El jueves 13 de marzo de 2008, a las 22 horas, se presentó en sociedad Mantis. El evento tuvo lugar en el restaurant La Chancha (Mendoza, Argentina) y contó con un numeroso y variado público. El talentoso artista Alberto Bistué interpretó un monólogo de su autoría que arrancó risas y aplausos.
Las formalidades brillaron por su ausencia, y los brindis se multiplicaron hasta la madrugada. No se registraron víctimas fatales, aunque se comenta que algunos comensales bebieron como cosacos y terminaron hablando tonterías. Pero lo importante, indudablemente, fue el encuentro.
Se tomaron varias precauciones para garantizar a los presentes un momento agradable y estético, y por ello no se invitó a ningún funcionario de Cultura de la provincia.

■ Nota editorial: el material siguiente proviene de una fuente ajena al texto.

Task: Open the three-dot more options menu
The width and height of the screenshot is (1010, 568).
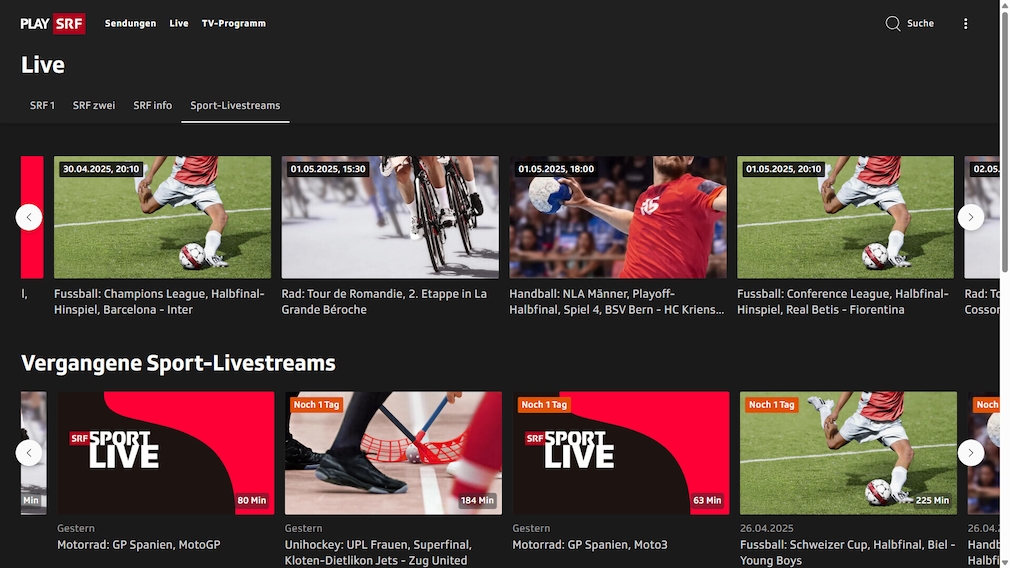Action: 965,23
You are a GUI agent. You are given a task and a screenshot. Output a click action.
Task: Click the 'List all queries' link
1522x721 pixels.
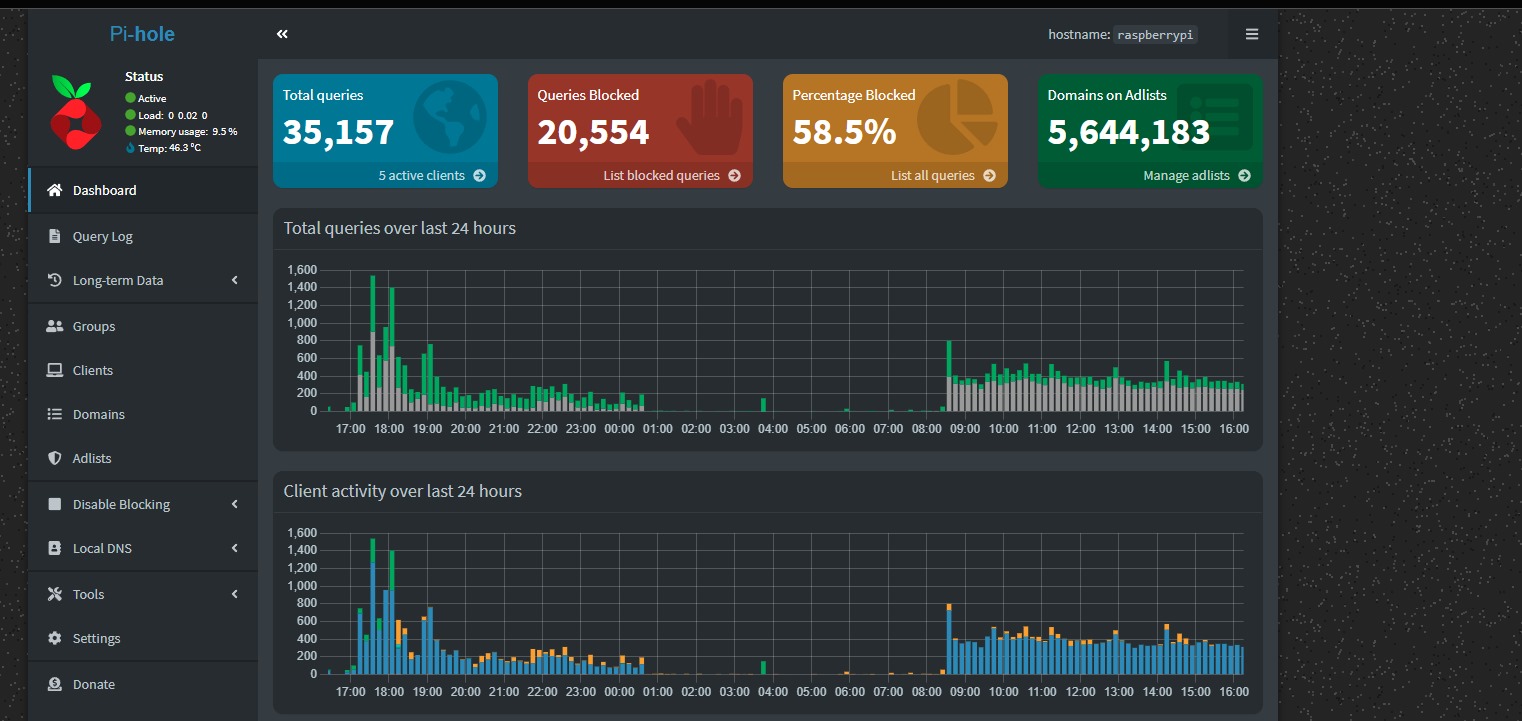click(x=942, y=175)
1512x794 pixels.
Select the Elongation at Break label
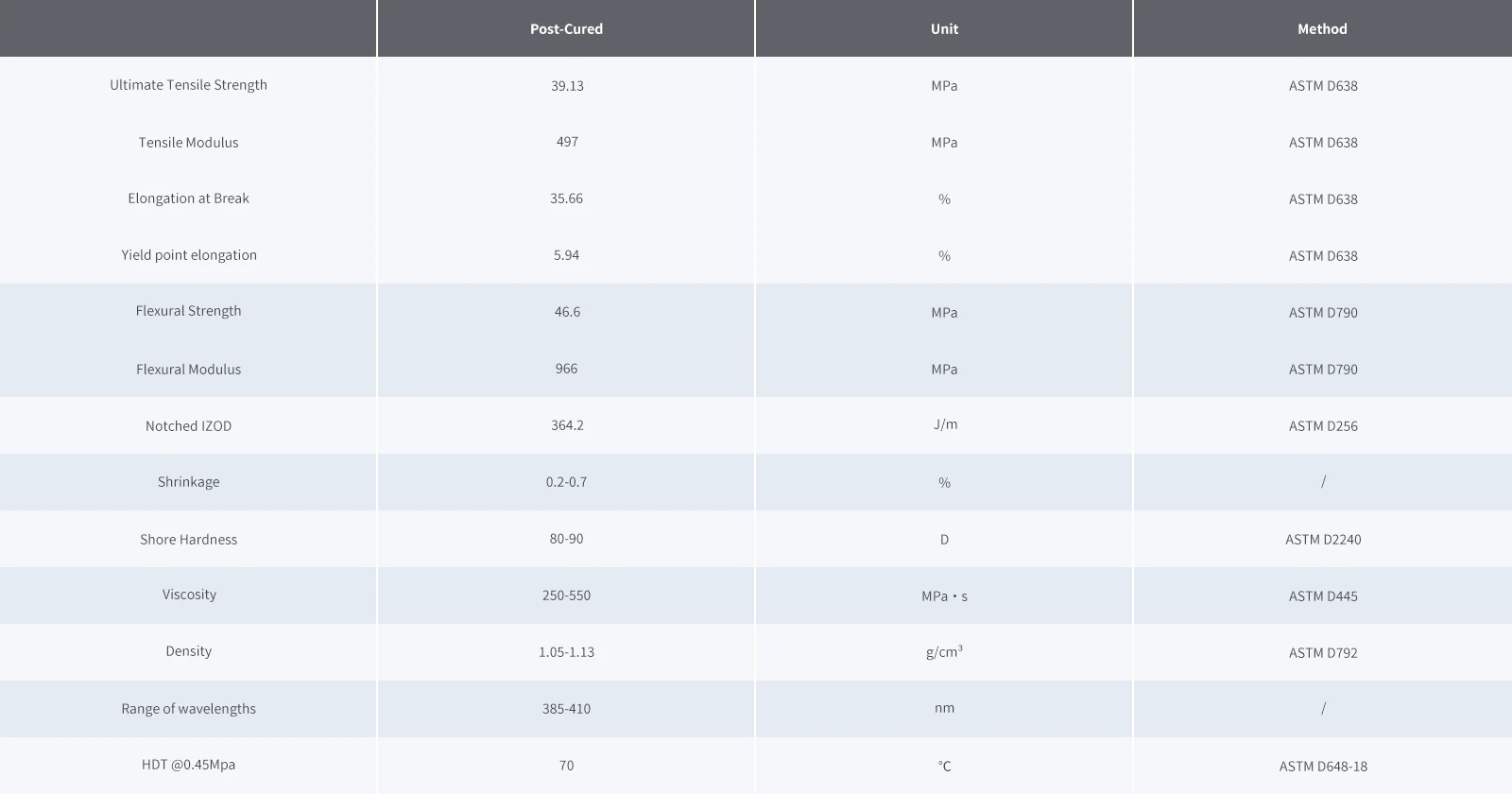point(188,198)
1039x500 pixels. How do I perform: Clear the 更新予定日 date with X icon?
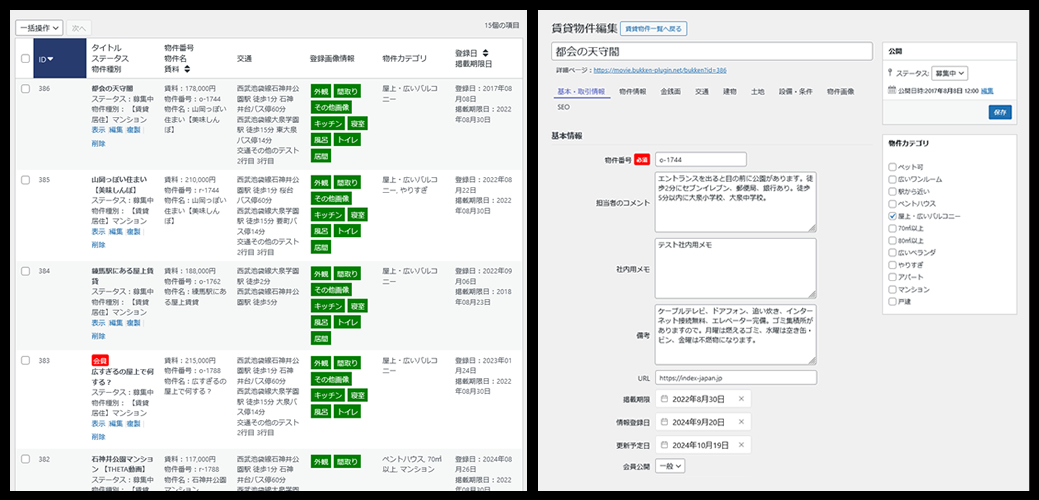[x=741, y=444]
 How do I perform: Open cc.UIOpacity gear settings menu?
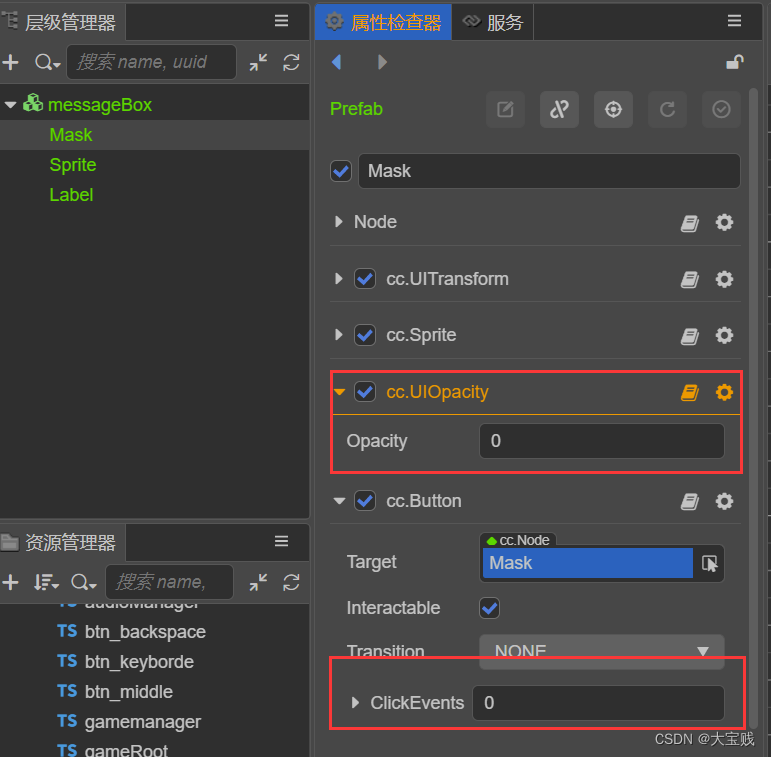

Desde la editorial se había pensado en llevar música envasada para la ocasión, señaladores especialmente impresos para ayudar la lectura de Mantis, un guitarrista para acompañar el monólogo de presentación y una filmadora para captar los momentos más trascendentes. Pero los responsables de esas tareas, Alberto Bistué y Alejandro Crimi –director de la publicación–, se reunieron horas antes para efectivizar los detalles citados, y junto a sus parejas, Victoria Di Raimondo y Ludovica Rossi, se tomaron unas botellas de vino y champán que les quitó operatividad. Finalmente se les hizo tarde y se olvidaron de todo. Bistué y Crimi justificaron el hecho aludiendo a que como son tímidos debían deshinibirse, pero lo concreto fue que en la editorial quedaron, entre otras cosas, cajas repletas de señaladores que ahora no encuentran usuarios.